• _Requirement_: Whatever lies between the line with "Viewport: 1441px width, 694px height." and the end of the data, both included, must be copied exactly and without pictures.
┄┄┄┄┄┄┄┄┄┄┄┄┄┄┄┄┄┄┄┄
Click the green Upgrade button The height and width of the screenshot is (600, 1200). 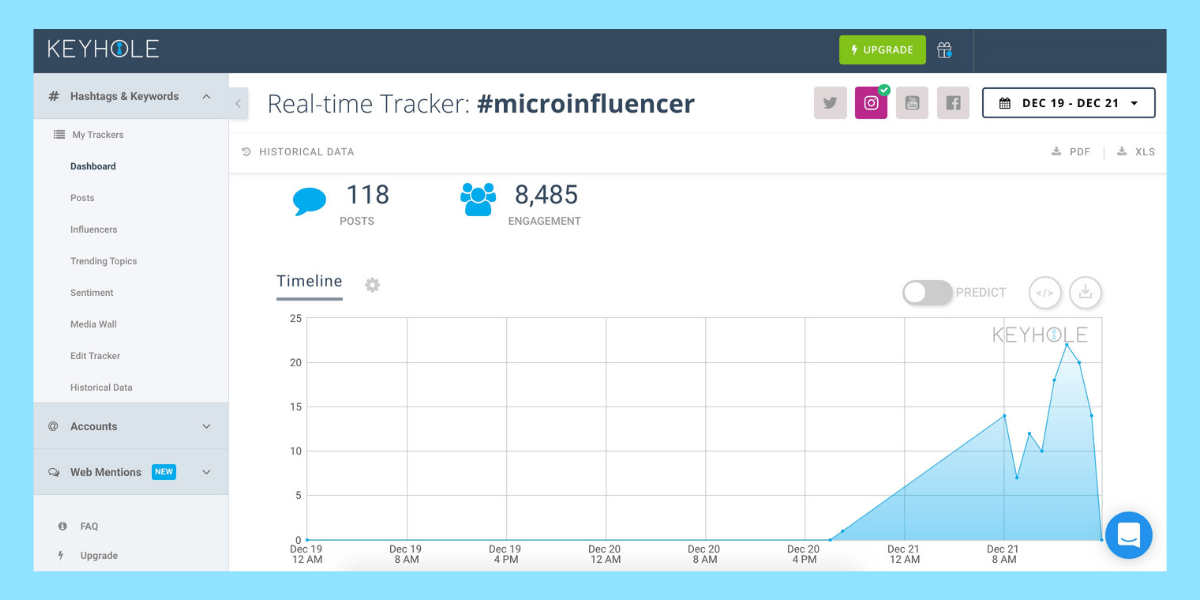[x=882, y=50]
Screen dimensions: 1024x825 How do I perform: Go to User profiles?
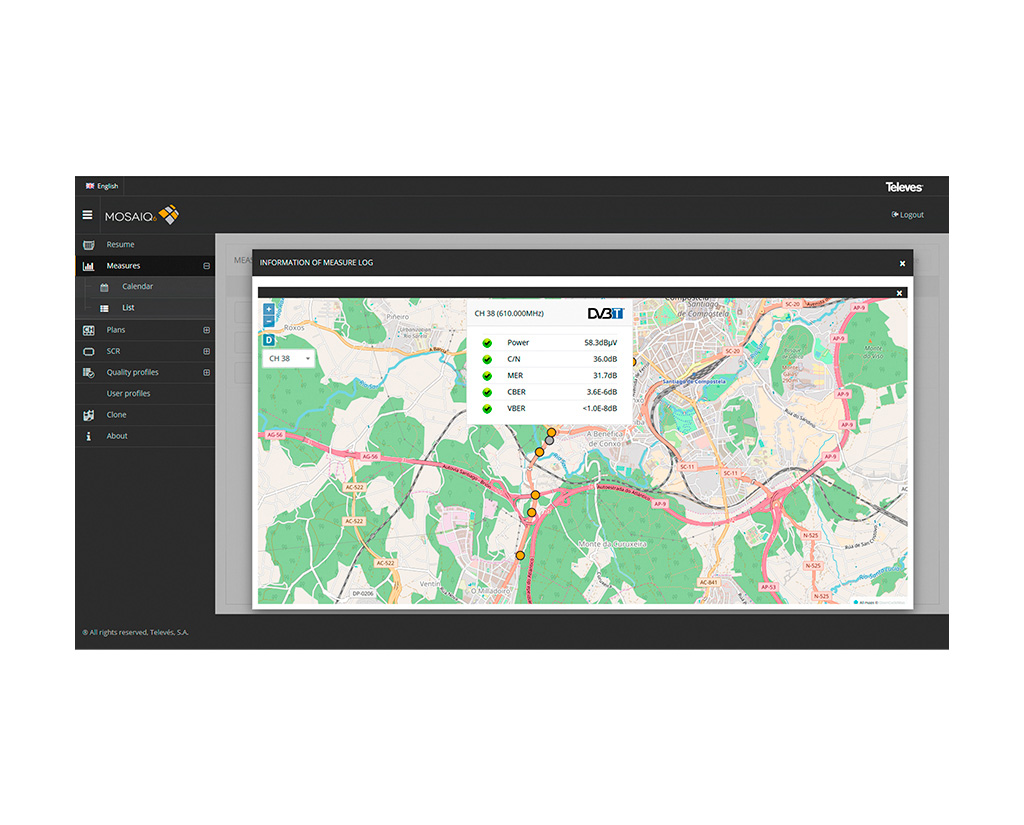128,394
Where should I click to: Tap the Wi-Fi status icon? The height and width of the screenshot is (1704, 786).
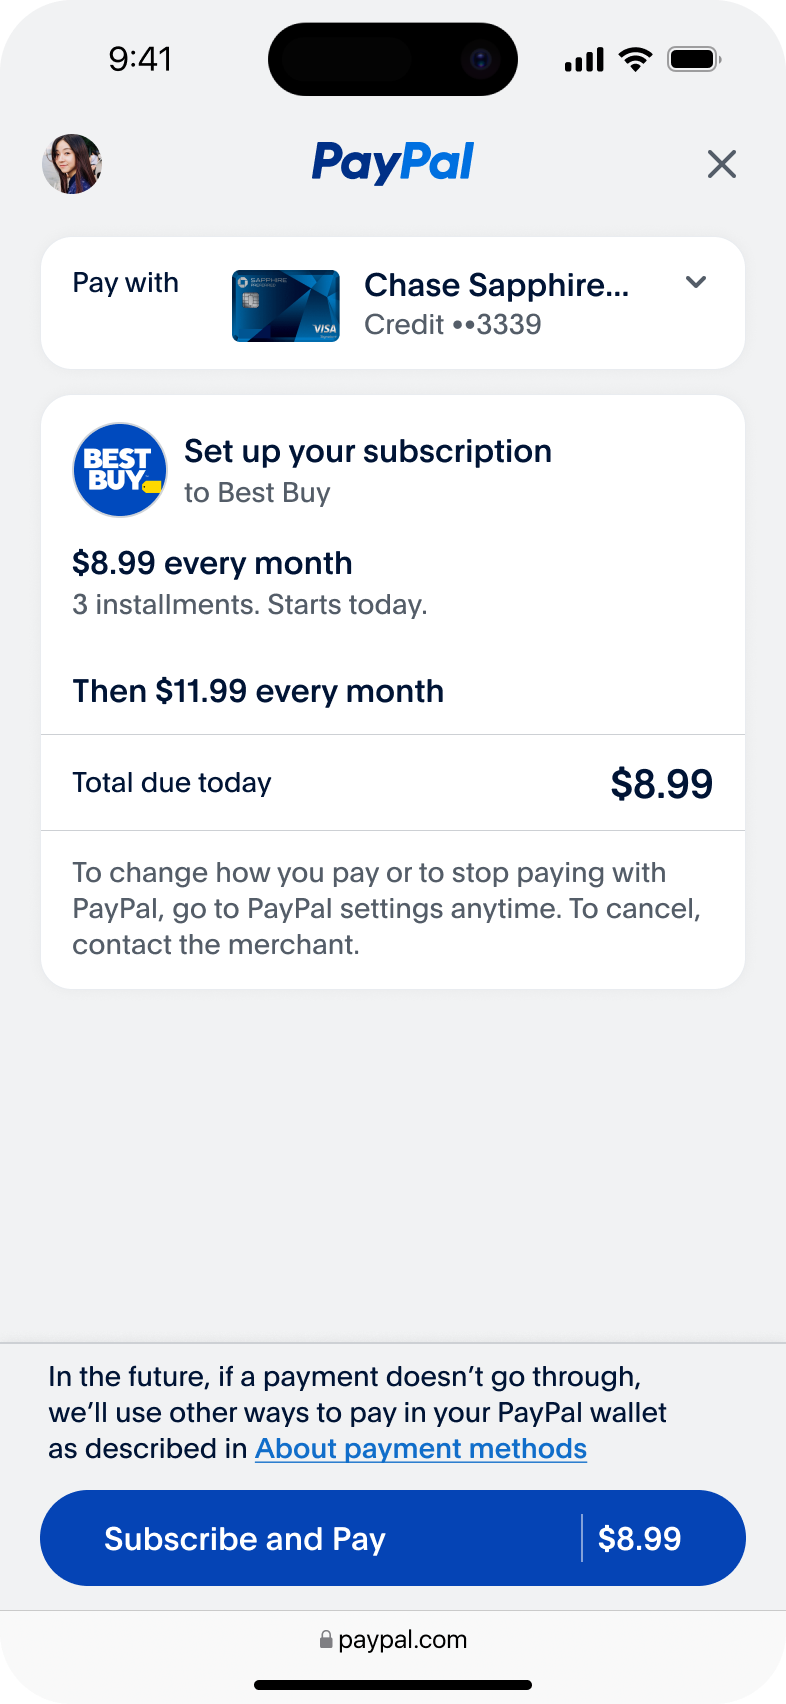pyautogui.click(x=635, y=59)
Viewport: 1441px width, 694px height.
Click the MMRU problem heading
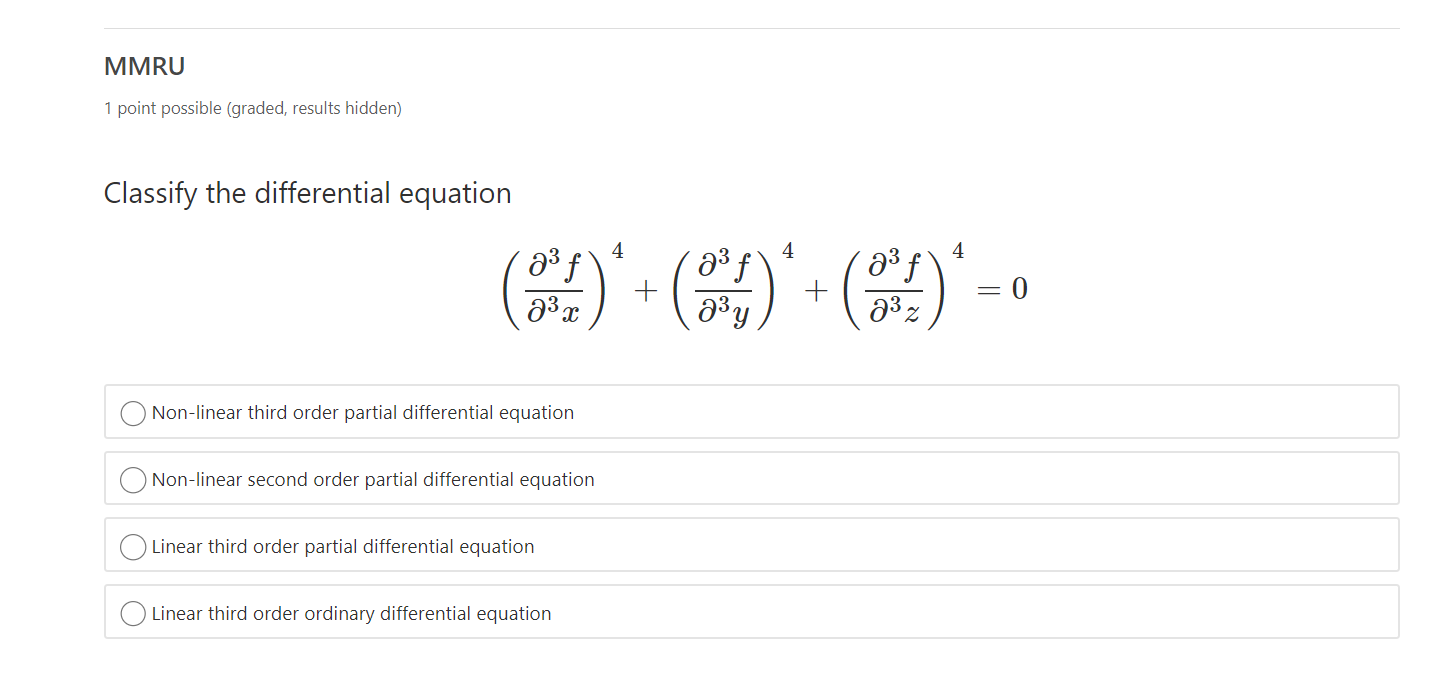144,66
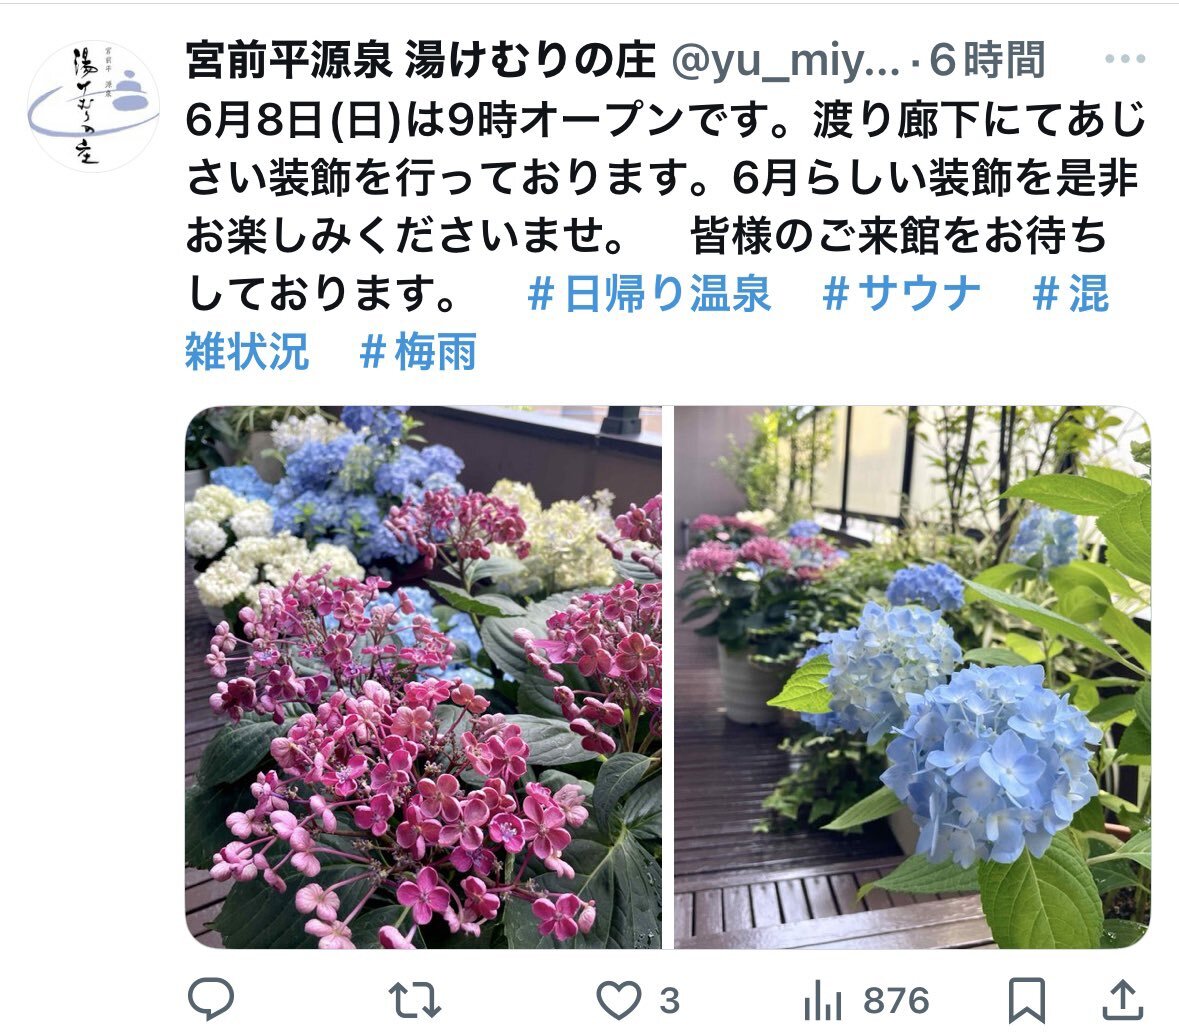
┄┄┄┄┄┄┄┄┄┄┄┄┄┄┄┄┄┄┄┄
• _Task result_:
Viewport: 1441px width, 694px height.
Click the MMRU problem heading
144,66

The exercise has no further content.